◆ Objectif A ◆
D'après le texte sur les milices racistes, à quelle date ces milices se disent-elles prêtes à intervenir dans les bureaux de vote ?

::: Extrait du texte :::

Derrière la mobilisation des milices racistes

Les médias monopolisés font la promotion de milices racistes armées qui se disent prêtes à intervenir dans les bureaux de vote le 3 novembre et à se mobiliser après les élections si Donald Trump perd.

Une grande attention est accordée à l'appel de Donald Trump à constituer une « armée pour Trump » dont les recrues vont être déployées dans les bureaux de vote ce qui est considéré par beaucoup comme une intimidation des électeurs et des travailleurs d'élection. En outre, les médias répètent fréquemment le commentaire de Trump lors du premier débat avec son rival Joe Biden, quand il a demandé à des groupes comme les « Proud Boys », une bande de racistes, anti-musulmans et anti-peuple, de « se tenir prêts » à agir s'il perd dans ce qu'il a appelé une élection « truquée ». D'autres groupes comme les « Gardiens du serment », le KKK et divers groupements hitlériens seraient également prêts à agir.

Beaucoup de ces milices comptent dans leurs rangs des policiers, des shérifs et des militaires, actuels ou anciens, et ont généralement obtenu des armes de type militaire. Elles sont connues et souvent infiltrées par des agences comme le FBI, comme cela a été le cas longtemps pour le KKK et les forces néonazies. Elles ne sont pas « indépendantes » et séparées de l'État comme on le prétend, elles sont plutôt un bras de l'État raciste qui a pour tâche d'exécuter sa violence.

:::

◆ Objectif B ◆
Veuillez convertir en liste numérotée les lignes de données, de celle qui contient « Screen dimensions: 993x767 How do I perform: Tap the 'Low » jusqu'à celle qui contient « (x=528, y=128) » incluse, en omettant les lignes vides.

::: Données sources :::

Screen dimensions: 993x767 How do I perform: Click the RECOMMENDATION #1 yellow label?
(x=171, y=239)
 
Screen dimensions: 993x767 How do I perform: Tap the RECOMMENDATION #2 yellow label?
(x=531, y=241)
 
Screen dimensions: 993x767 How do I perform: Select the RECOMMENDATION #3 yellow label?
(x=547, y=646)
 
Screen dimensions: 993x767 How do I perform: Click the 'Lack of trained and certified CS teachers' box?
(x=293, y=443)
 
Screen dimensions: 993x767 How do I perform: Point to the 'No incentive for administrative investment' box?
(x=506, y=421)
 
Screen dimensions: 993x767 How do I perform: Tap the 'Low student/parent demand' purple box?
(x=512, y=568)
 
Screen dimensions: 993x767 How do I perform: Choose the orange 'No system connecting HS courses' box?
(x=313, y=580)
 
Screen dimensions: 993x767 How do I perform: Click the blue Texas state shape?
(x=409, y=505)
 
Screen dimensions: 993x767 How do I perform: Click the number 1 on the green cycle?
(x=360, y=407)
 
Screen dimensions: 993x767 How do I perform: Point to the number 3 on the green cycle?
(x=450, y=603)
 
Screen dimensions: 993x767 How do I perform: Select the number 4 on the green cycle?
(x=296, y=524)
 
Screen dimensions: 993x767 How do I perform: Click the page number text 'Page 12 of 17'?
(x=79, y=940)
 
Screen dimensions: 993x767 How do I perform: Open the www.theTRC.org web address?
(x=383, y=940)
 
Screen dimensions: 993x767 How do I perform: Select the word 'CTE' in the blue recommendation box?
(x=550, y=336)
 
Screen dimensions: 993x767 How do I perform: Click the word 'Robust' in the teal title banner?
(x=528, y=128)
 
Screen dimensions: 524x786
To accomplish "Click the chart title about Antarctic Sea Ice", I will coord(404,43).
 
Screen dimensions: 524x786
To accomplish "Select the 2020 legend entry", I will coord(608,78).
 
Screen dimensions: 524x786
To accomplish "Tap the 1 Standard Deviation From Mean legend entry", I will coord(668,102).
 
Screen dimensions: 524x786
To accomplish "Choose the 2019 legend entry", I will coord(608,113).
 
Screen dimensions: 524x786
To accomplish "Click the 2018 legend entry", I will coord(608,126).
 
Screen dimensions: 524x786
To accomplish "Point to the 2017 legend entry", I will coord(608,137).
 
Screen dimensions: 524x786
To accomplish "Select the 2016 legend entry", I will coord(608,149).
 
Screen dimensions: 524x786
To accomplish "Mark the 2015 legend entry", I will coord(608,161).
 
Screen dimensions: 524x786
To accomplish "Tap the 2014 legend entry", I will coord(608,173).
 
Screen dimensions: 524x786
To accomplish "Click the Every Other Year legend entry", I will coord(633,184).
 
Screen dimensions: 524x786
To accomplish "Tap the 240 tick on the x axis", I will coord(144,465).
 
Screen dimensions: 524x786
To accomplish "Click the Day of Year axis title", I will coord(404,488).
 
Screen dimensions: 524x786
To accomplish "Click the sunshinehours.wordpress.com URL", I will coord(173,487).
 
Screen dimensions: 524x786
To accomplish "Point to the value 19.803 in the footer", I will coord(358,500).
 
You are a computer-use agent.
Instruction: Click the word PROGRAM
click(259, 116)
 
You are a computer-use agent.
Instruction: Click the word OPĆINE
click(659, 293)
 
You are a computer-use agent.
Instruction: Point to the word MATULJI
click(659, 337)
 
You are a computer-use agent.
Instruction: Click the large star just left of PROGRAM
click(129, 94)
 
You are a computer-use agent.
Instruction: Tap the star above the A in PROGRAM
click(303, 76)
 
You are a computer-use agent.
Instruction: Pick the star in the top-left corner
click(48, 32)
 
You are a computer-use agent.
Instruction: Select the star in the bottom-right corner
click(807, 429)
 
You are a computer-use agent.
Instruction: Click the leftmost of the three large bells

:::

◆ Résultat attendu A ◆
Le 3 novembre.

◆ Résultat attendu B ◆
1. Screen dimensions: 993x767 How do I perform: Tap the 'Low student/parent demand' purple box?
2. (x=512, y=568)
3. Screen dimensions: 993x767 How do I perform: Choose the orange 'No system connecting HS courses' box?
4. (x=313, y=580)
5. Screen dimensions: 993x767 How do I perform: Click the blue Texas state shape?
6. (x=409, y=505)
7. Screen dimensions: 993x767 How do I perform: Click the number 1 on the green cycle?
8. (x=360, y=407)
9. Screen dimensions: 993x767 How do I perform: Point to the number 3 on the green cycle?
10. (x=450, y=603)
11. Screen dimensions: 993x767 How do I perform: Select the number 4 on the green cycle?
12. (x=296, y=524)
13. Screen dimensions: 993x767 How do I perform: Click the page number text 'Page 12 of 17'?
14. (x=79, y=940)
15. Screen dimensions: 993x767 How do I perform: Open the www.theTRC.org web address?
16. (x=383, y=940)
17. Screen dimensions: 993x767 How do I perform: Select the word 'CTE' in the blue recommendation box?
18. (x=550, y=336)
19. Screen dimensions: 993x767 How do I perform: Click the word 'Robust' in the teal title banner?
20. (x=528, y=128)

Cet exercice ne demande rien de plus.